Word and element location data
··········

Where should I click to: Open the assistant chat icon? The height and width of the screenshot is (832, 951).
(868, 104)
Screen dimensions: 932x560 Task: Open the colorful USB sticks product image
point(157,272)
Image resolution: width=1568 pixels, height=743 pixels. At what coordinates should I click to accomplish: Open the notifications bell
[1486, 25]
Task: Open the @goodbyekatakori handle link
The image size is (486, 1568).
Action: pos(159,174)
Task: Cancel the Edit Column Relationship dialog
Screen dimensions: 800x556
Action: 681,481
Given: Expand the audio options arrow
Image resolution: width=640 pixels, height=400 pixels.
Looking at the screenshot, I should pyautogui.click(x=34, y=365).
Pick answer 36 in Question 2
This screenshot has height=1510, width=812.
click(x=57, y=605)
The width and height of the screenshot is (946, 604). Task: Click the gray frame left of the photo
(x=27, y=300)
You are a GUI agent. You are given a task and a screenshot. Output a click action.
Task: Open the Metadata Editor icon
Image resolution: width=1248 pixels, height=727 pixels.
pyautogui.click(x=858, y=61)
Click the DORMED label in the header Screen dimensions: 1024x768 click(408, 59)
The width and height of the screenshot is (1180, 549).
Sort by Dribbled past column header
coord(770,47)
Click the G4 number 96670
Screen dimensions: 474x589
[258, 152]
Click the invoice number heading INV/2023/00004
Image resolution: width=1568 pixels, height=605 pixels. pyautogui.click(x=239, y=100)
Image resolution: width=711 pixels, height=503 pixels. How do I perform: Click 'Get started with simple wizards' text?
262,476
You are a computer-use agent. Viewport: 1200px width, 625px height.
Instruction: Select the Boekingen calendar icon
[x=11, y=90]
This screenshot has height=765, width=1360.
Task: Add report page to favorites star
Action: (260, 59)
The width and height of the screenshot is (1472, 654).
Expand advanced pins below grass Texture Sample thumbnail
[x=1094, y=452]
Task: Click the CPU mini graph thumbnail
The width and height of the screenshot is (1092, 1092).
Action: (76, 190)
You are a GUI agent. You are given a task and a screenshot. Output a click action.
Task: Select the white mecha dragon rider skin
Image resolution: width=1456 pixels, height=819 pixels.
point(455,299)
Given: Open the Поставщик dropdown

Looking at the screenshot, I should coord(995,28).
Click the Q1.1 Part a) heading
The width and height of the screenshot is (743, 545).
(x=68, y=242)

··········

→ **Given problem**: Echo the material word for word, from its first line down to the line that contains "point(157,272)", with both ends included.

→ **Task result**:
Where should I click to: Open the assistant chat icon? The height and width of the screenshot is (832, 951).
(868, 104)
Screen dimensions: 932x560 Task: Open the colorful USB sticks product image
point(157,272)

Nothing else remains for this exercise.